'''

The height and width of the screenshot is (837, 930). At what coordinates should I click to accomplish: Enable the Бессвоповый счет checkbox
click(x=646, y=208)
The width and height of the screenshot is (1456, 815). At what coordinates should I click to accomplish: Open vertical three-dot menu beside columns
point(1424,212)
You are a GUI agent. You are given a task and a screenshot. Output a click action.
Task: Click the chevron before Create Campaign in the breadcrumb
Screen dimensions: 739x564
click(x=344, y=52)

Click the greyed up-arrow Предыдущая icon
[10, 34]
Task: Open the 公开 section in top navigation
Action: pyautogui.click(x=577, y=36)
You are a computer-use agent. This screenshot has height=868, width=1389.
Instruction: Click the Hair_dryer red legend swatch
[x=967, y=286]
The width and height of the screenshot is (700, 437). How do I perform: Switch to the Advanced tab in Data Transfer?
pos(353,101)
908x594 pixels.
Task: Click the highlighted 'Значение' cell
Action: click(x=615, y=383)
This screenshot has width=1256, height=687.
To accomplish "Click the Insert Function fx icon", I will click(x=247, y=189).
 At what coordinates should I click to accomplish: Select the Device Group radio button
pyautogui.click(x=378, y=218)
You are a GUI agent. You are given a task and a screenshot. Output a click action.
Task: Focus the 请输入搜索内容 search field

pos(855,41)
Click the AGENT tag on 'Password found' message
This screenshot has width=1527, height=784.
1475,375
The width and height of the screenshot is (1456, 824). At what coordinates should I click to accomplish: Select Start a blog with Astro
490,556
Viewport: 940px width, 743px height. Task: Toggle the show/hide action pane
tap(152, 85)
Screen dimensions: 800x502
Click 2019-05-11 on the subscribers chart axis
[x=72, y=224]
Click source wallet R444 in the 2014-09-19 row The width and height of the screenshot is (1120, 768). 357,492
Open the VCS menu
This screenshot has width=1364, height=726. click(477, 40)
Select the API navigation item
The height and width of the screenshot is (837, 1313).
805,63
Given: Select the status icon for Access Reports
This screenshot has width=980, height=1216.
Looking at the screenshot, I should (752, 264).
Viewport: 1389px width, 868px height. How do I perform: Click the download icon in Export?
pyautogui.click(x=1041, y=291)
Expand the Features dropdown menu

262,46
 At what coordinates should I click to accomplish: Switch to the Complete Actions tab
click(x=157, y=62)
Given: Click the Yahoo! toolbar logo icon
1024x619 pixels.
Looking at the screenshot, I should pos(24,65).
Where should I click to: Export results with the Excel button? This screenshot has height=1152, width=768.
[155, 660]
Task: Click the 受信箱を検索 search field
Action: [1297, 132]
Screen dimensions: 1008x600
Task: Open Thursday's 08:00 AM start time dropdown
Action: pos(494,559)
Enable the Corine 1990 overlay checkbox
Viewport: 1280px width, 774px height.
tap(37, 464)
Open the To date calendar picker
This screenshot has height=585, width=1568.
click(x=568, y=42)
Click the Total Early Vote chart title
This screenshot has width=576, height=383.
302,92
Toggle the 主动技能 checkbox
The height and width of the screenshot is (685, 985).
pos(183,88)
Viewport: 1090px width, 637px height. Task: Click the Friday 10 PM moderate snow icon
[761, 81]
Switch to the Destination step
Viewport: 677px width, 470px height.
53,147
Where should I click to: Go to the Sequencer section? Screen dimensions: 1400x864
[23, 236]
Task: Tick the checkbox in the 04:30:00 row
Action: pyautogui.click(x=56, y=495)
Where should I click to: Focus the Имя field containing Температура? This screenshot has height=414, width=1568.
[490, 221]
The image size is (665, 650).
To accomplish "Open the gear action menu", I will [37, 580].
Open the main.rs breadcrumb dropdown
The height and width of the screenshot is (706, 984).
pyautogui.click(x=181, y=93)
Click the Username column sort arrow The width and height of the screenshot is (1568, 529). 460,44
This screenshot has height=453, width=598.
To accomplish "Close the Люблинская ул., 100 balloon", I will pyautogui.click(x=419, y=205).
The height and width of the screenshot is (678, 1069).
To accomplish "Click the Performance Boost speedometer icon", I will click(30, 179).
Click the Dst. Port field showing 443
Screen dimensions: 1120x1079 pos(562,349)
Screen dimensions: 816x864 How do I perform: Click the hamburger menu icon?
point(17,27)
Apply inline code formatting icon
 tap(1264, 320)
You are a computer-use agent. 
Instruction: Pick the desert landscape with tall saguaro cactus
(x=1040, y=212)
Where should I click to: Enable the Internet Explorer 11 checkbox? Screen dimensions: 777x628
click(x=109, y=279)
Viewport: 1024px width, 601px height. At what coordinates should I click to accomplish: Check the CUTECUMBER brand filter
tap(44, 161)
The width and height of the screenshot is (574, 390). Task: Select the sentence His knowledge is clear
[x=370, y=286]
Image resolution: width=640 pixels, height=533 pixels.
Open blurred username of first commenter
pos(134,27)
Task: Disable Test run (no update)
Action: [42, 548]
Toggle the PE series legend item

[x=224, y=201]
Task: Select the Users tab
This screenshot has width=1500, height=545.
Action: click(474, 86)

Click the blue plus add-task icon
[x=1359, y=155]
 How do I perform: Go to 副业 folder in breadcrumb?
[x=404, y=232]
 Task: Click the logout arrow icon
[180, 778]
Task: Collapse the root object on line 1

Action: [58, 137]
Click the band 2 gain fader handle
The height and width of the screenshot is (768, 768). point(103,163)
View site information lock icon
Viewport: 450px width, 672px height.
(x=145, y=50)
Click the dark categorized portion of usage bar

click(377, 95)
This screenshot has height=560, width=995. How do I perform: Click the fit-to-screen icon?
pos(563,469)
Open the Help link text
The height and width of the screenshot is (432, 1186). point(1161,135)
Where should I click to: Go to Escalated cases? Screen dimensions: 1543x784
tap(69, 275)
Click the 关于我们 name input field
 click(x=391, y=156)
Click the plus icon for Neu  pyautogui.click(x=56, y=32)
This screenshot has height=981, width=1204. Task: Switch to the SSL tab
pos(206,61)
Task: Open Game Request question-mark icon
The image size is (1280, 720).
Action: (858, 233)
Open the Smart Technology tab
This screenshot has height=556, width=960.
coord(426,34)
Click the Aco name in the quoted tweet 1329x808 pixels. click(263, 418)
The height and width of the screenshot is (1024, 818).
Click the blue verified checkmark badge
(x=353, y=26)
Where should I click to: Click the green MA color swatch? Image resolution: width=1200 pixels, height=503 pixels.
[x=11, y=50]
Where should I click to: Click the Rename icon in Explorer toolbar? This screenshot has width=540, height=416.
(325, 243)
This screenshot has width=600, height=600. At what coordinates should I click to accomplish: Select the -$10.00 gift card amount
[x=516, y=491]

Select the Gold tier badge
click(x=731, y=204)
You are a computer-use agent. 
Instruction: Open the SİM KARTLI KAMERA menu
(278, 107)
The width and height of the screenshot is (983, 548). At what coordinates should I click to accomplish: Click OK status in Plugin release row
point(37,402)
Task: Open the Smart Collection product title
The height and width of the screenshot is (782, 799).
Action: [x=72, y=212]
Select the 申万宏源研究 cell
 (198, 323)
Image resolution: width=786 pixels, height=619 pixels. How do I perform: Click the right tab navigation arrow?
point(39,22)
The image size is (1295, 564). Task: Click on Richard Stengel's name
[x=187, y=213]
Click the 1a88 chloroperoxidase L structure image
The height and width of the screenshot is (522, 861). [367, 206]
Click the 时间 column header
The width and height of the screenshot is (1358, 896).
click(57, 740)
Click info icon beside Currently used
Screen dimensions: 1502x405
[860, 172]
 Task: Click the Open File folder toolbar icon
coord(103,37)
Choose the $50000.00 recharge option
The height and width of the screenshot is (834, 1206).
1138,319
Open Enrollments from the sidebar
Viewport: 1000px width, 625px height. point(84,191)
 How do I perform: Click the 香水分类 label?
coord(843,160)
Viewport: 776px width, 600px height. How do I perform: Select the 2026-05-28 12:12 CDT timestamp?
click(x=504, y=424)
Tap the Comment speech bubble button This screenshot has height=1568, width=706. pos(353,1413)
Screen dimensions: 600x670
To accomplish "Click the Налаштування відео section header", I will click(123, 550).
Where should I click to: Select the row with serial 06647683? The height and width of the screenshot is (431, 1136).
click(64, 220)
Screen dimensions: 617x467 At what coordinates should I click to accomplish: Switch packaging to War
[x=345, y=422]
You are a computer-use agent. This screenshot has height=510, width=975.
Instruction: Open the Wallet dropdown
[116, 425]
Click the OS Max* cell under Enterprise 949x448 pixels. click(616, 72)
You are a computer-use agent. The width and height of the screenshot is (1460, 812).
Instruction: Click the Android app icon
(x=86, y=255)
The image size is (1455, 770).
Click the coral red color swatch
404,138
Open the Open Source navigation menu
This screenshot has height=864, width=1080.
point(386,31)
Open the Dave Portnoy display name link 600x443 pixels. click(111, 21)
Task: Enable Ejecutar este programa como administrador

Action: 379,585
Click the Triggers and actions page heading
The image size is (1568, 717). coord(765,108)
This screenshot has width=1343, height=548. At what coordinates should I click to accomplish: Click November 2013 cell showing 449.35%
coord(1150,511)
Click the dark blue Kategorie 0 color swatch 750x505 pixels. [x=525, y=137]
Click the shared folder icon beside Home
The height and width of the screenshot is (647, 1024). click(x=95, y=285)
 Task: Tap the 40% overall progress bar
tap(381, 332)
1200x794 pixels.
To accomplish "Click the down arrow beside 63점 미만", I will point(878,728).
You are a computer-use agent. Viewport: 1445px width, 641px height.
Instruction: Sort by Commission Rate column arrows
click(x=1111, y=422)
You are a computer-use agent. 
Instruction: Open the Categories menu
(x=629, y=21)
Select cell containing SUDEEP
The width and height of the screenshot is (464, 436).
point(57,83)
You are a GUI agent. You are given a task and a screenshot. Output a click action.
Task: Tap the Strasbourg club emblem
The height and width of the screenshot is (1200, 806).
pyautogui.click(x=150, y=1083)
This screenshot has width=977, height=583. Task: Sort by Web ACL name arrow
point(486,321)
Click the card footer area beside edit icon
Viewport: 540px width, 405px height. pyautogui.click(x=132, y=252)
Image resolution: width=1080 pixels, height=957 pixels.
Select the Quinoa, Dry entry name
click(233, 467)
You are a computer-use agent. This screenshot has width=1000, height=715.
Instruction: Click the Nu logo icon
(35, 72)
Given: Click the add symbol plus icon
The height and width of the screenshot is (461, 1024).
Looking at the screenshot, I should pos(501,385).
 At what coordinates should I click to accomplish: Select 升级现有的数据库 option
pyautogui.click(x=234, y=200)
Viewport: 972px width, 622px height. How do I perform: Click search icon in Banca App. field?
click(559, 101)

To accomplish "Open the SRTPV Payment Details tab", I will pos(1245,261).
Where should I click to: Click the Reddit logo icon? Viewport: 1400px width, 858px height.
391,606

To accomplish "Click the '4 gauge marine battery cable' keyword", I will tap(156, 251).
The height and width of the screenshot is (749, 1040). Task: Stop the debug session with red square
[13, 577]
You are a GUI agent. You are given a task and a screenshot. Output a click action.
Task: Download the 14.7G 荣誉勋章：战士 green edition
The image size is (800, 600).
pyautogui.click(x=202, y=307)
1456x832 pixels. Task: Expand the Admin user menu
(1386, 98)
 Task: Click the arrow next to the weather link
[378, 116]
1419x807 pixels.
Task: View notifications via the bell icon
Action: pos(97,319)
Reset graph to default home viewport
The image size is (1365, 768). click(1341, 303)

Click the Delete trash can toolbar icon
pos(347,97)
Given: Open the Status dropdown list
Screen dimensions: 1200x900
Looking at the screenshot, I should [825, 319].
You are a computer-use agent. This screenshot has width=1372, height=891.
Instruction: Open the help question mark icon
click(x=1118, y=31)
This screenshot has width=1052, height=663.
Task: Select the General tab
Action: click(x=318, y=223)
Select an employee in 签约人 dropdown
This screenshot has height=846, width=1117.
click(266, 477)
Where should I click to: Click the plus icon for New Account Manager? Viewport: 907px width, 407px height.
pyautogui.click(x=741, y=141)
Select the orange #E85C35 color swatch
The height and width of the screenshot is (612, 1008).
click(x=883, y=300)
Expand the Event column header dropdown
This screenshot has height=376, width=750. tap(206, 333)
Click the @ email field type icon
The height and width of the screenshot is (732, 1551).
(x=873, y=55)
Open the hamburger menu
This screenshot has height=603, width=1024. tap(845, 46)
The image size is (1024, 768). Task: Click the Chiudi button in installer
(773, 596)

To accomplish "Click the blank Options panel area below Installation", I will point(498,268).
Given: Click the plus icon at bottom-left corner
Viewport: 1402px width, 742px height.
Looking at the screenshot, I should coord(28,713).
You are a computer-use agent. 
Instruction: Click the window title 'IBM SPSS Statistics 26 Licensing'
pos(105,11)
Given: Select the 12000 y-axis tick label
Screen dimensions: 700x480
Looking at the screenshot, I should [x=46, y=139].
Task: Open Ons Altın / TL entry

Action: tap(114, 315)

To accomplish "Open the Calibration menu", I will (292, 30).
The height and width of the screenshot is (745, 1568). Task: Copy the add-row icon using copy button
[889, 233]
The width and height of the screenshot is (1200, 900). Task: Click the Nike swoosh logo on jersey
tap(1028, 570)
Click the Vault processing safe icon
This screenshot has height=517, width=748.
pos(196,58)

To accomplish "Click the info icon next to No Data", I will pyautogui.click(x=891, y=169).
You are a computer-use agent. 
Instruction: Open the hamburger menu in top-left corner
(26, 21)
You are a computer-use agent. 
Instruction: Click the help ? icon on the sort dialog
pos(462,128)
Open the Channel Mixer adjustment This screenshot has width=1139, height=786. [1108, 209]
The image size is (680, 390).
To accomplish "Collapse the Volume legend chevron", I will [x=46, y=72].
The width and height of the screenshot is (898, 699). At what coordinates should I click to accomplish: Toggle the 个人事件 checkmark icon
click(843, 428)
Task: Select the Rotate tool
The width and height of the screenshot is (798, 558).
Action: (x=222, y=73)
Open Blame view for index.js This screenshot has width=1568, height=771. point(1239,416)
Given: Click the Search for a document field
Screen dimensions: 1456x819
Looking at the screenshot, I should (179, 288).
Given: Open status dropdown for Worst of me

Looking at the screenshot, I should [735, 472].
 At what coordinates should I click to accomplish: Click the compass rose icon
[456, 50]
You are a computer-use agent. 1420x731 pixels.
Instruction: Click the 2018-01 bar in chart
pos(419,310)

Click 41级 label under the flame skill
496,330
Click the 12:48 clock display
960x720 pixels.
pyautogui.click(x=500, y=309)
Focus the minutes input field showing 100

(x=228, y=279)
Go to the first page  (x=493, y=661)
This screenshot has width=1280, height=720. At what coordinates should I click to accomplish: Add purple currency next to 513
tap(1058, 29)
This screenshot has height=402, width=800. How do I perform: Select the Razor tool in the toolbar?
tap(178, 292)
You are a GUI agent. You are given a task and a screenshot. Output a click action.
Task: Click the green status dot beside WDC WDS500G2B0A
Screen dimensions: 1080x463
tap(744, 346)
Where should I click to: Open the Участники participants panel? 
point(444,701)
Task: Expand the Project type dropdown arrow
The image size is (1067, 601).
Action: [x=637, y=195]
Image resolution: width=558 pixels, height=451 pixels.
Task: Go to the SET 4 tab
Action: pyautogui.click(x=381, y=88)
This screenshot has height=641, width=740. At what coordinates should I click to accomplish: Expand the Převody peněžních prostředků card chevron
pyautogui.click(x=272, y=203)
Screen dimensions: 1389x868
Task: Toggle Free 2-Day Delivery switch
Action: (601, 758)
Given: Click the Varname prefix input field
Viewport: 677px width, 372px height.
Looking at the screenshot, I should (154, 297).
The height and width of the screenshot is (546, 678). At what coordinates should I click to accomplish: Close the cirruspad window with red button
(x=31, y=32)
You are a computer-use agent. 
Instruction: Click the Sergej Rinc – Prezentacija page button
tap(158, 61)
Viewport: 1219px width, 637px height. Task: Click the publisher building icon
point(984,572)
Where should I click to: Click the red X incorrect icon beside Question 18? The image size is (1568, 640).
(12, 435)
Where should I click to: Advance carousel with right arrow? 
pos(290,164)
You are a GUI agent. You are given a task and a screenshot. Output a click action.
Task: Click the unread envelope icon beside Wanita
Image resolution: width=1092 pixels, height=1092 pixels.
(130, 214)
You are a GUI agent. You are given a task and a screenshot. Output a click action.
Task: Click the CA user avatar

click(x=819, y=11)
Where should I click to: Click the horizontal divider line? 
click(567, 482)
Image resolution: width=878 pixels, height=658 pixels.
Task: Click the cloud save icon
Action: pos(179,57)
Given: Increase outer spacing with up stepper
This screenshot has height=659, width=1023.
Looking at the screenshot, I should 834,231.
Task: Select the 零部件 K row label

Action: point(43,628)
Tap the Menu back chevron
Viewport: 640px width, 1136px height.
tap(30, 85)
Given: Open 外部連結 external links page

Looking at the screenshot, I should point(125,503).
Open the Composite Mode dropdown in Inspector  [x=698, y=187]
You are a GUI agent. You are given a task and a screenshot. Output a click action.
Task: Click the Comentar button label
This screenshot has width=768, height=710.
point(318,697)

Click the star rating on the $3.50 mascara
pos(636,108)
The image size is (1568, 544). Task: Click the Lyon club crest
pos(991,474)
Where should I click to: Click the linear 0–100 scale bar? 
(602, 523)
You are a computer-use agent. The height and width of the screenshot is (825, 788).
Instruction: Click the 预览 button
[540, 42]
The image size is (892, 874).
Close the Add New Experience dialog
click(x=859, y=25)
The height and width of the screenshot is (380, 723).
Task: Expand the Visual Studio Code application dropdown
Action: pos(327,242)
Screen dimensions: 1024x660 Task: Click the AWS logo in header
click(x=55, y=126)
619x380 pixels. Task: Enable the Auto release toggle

'''

**WORK TASK**
Your answer should be the line with "The image size is (892, 874)." and all lines after it in the listing above, repeated exactly. No other lines belong.

**WRITTEN ANSWER**
The image size is (892, 874).
Close the Add New Experience dialog
click(x=859, y=25)
The height and width of the screenshot is (380, 723).
Task: Expand the Visual Studio Code application dropdown
Action: pos(327,242)
Screen dimensions: 1024x660 Task: Click the AWS logo in header
click(x=55, y=126)
619x380 pixels. Task: Enable the Auto release toggle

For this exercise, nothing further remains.